*WHAT TO DO*
As soon as the line containing "Where should I click to: Click" appears, start repeating lines exactly and continue to the end of the entries; please skip pictures.

*THE INPUT*
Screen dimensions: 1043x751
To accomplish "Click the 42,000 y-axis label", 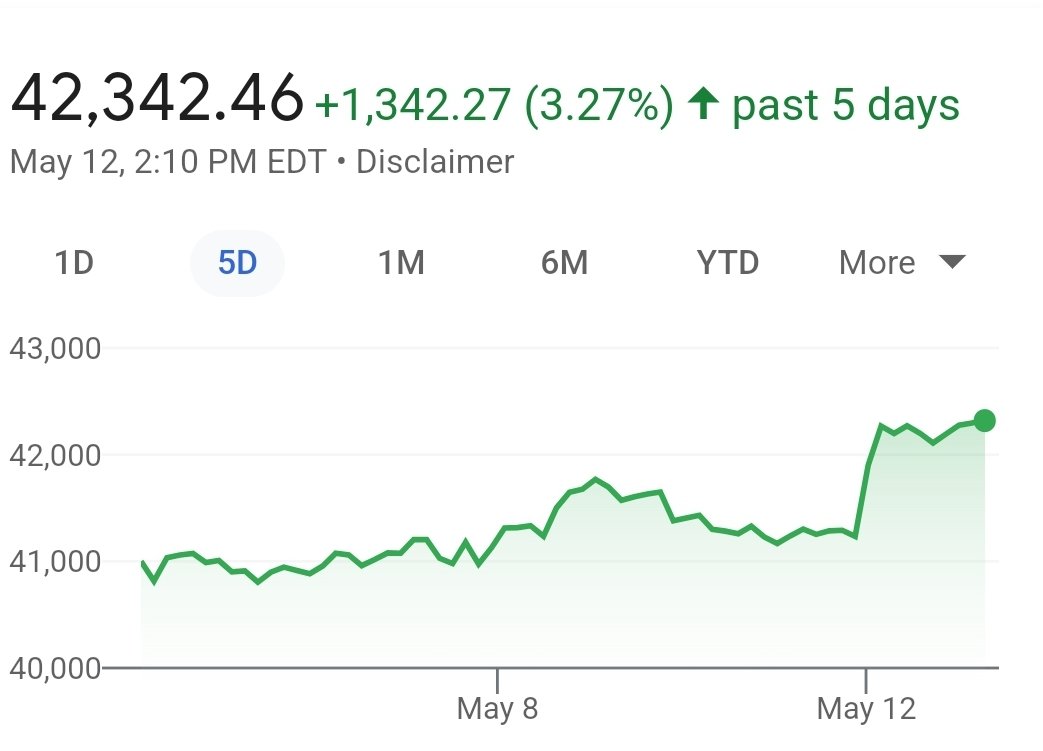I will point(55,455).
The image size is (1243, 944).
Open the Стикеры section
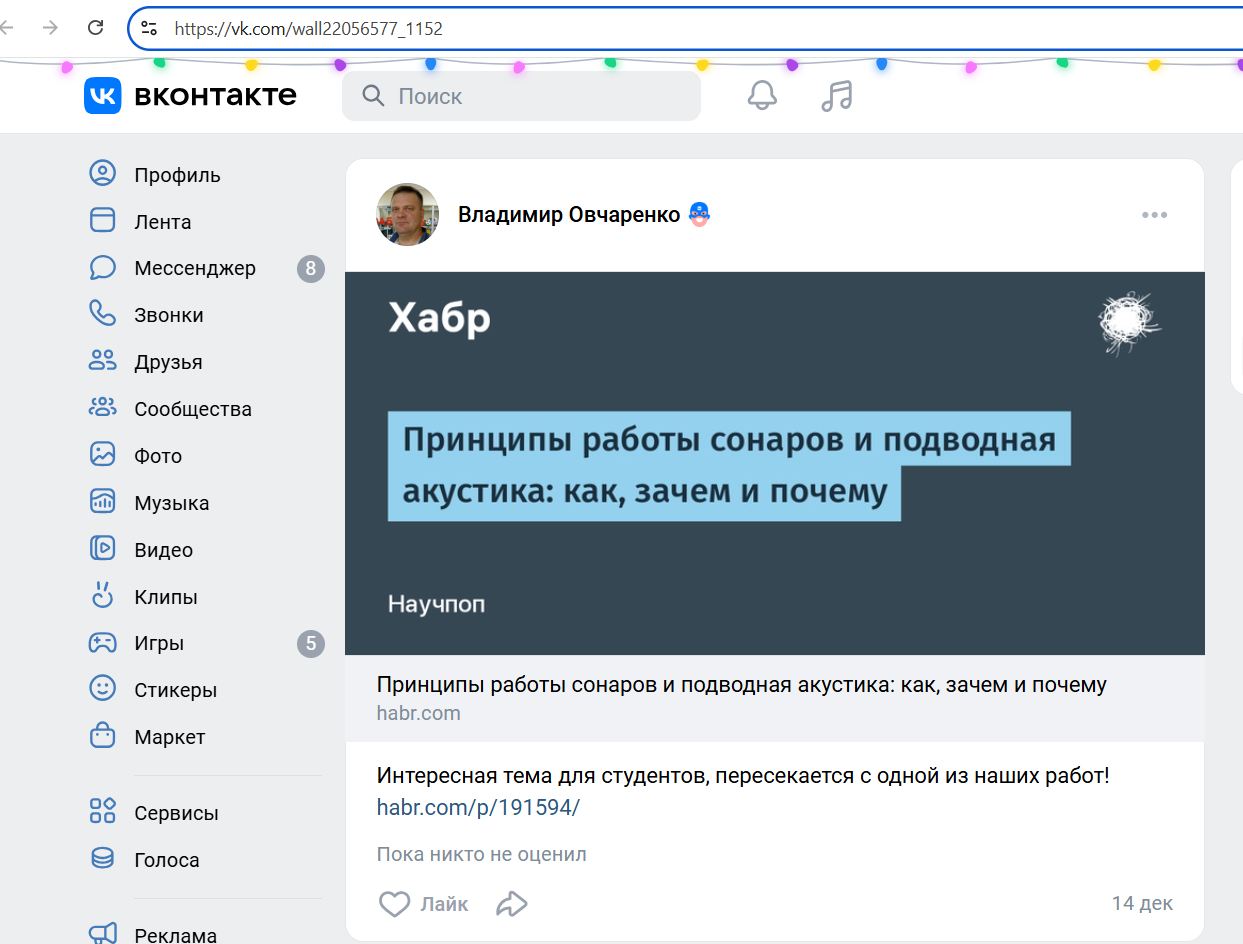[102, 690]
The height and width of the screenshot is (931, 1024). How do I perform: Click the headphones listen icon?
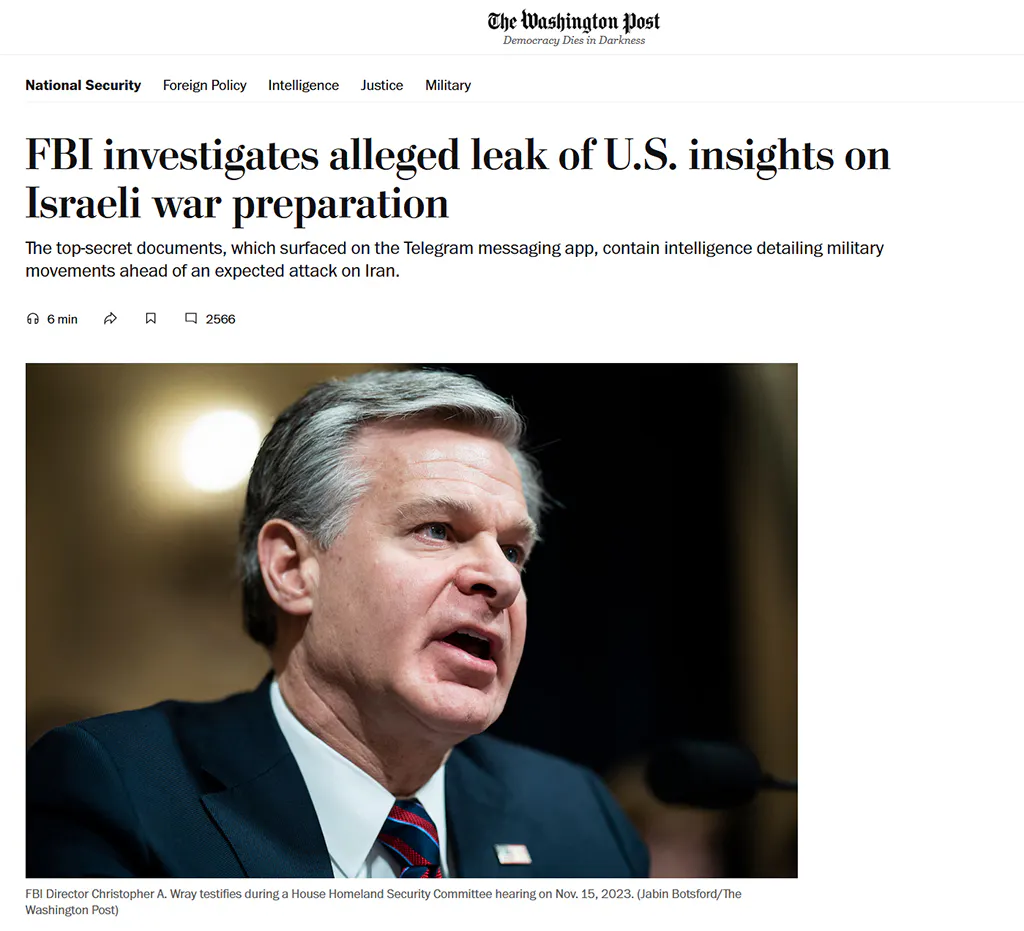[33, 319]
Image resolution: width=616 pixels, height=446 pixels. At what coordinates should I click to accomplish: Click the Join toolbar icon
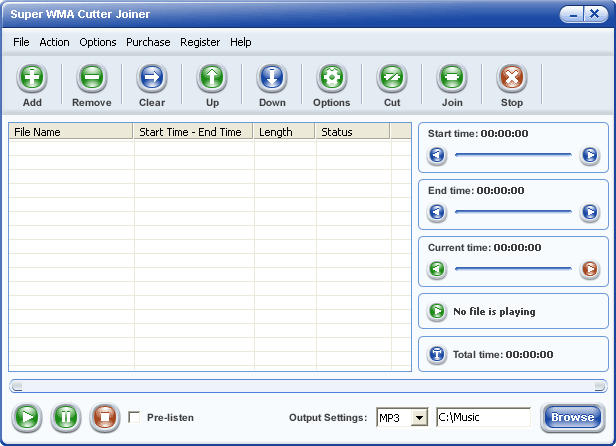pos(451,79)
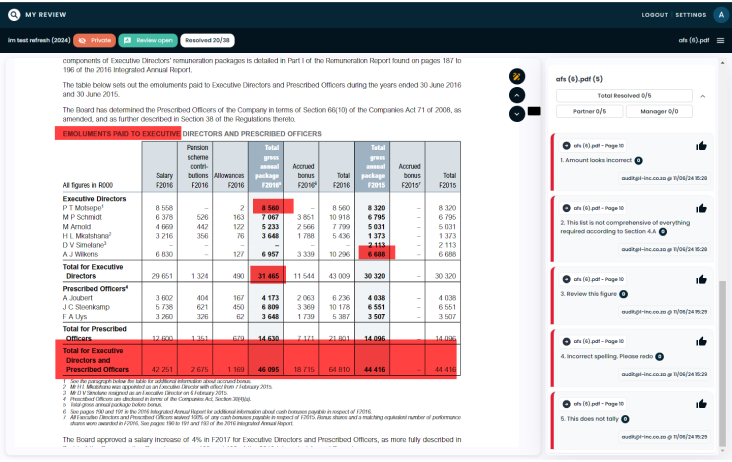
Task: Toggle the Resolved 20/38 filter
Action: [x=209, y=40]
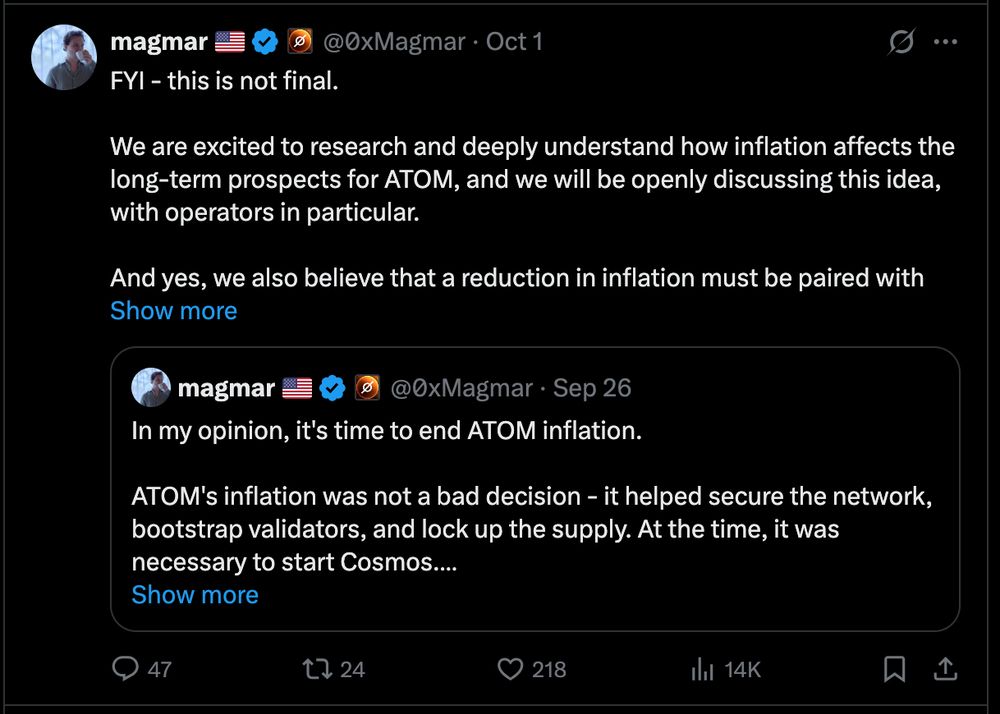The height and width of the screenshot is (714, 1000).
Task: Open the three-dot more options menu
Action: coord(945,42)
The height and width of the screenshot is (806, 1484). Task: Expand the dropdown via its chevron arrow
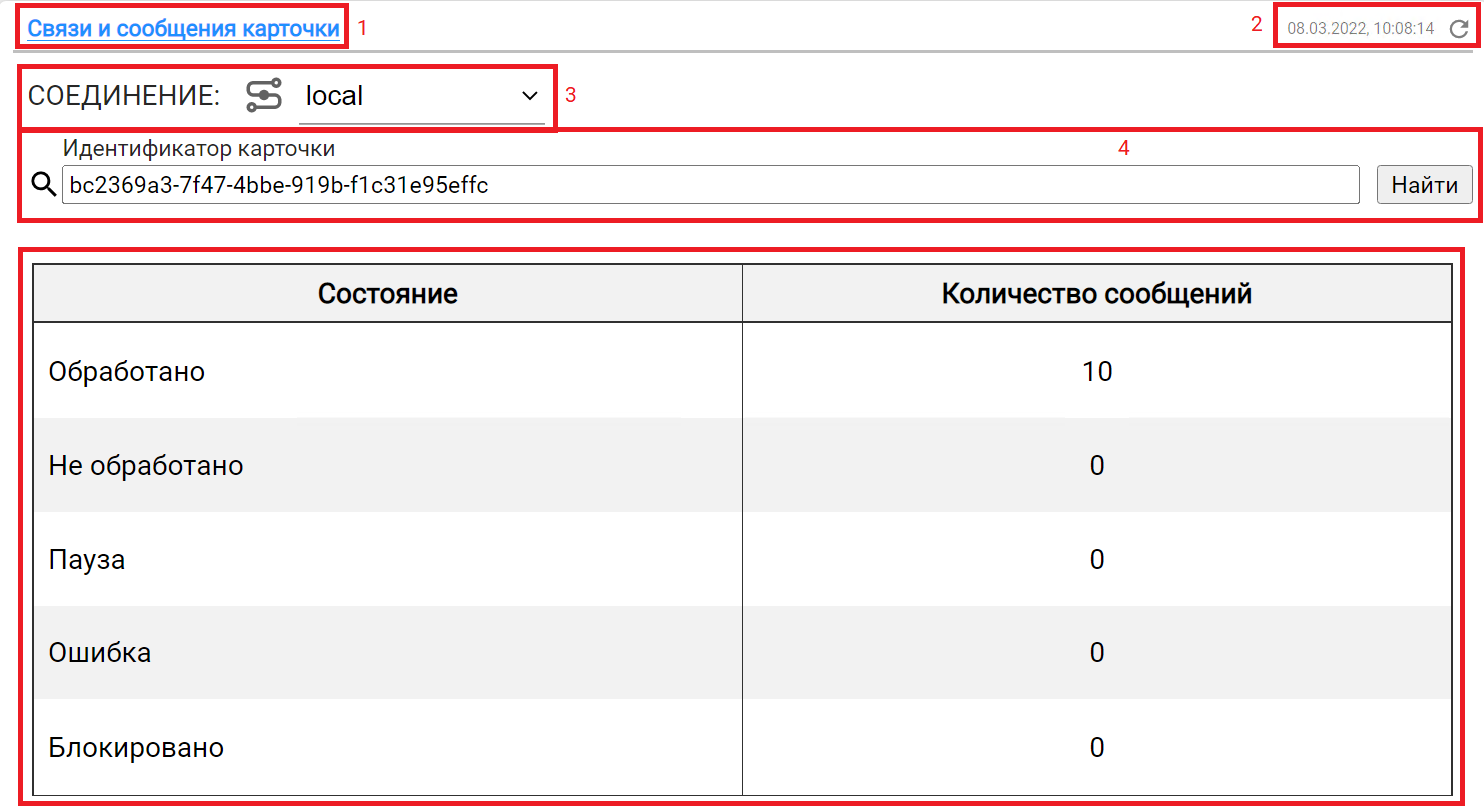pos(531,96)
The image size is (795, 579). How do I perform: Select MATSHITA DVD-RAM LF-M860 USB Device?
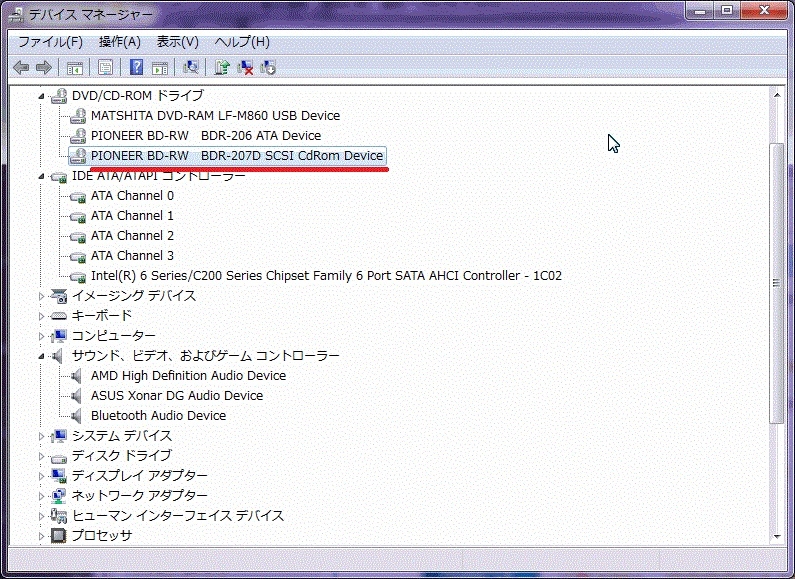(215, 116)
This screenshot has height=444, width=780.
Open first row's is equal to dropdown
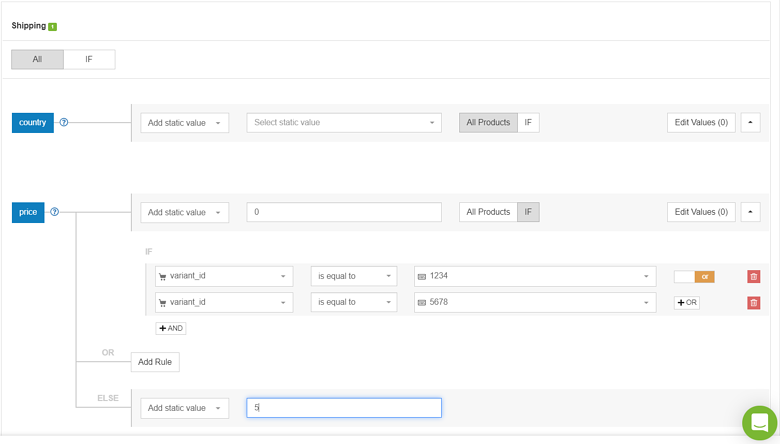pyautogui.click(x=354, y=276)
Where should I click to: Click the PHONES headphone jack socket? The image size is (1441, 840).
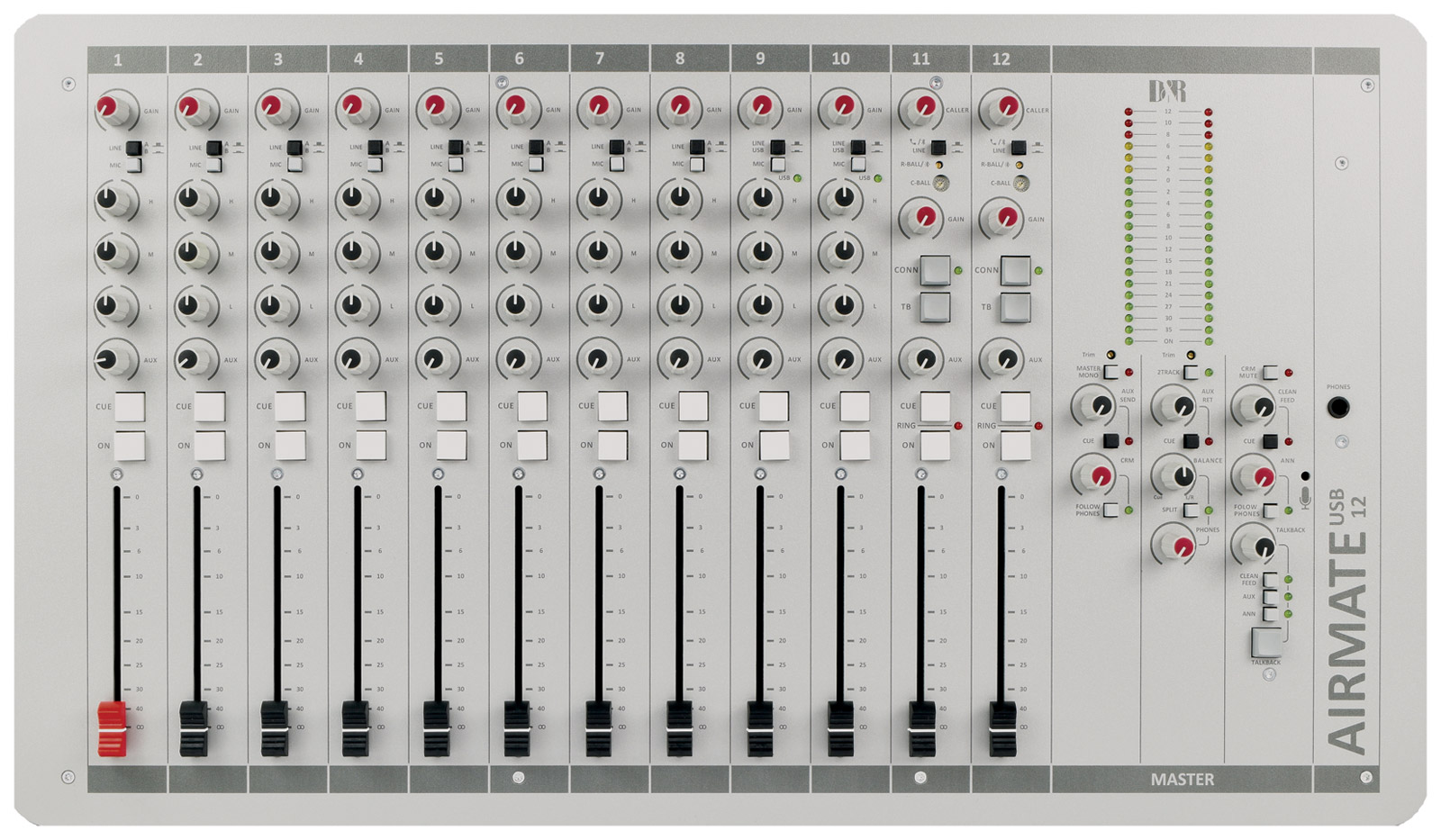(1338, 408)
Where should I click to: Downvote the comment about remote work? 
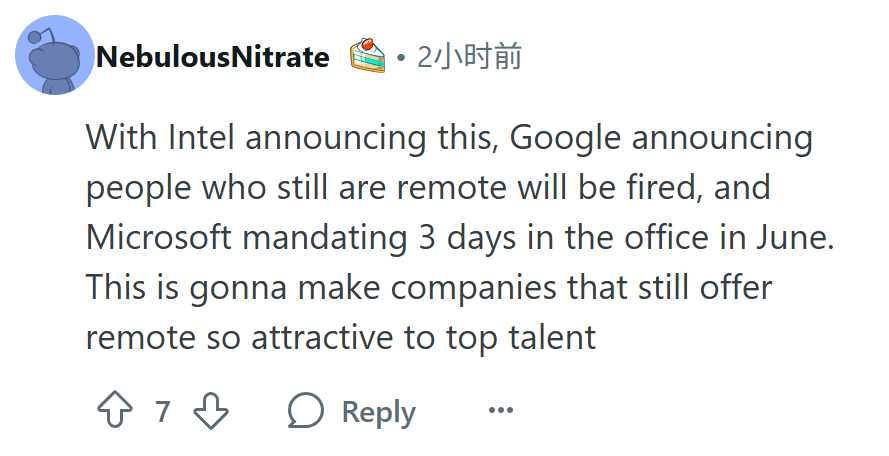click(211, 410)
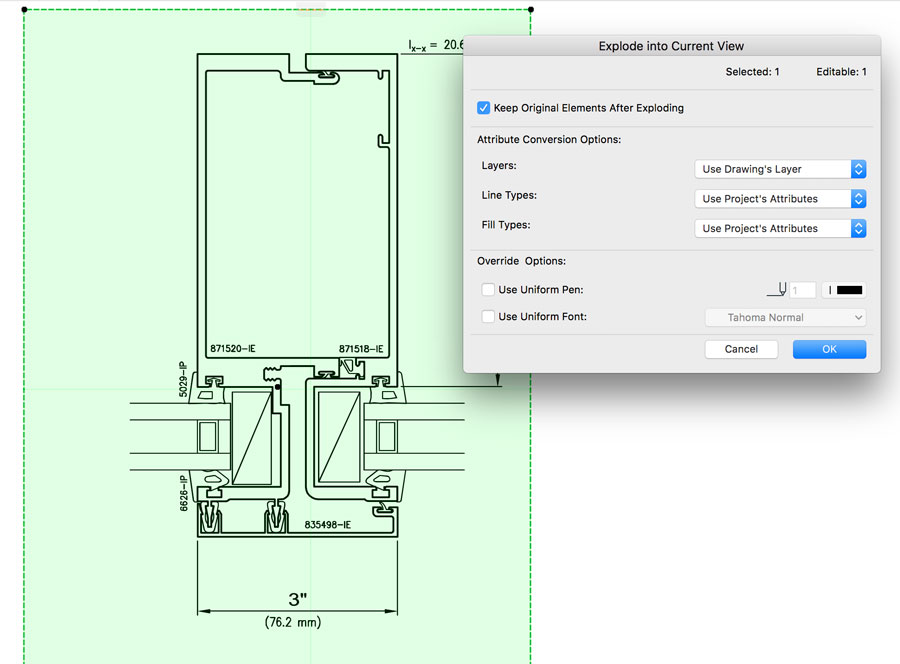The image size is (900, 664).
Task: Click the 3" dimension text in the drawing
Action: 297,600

*RESULT FOR THIS TASK*
Where should I click to: Click the PHONES headphone jack socket? The image size is (1441, 840).
(1338, 408)
Where should I click to: Downvote the comment about remote work? 
click(211, 410)
The image size is (900, 664).
Task: Click the 3" dimension text in the drawing
Action: 297,600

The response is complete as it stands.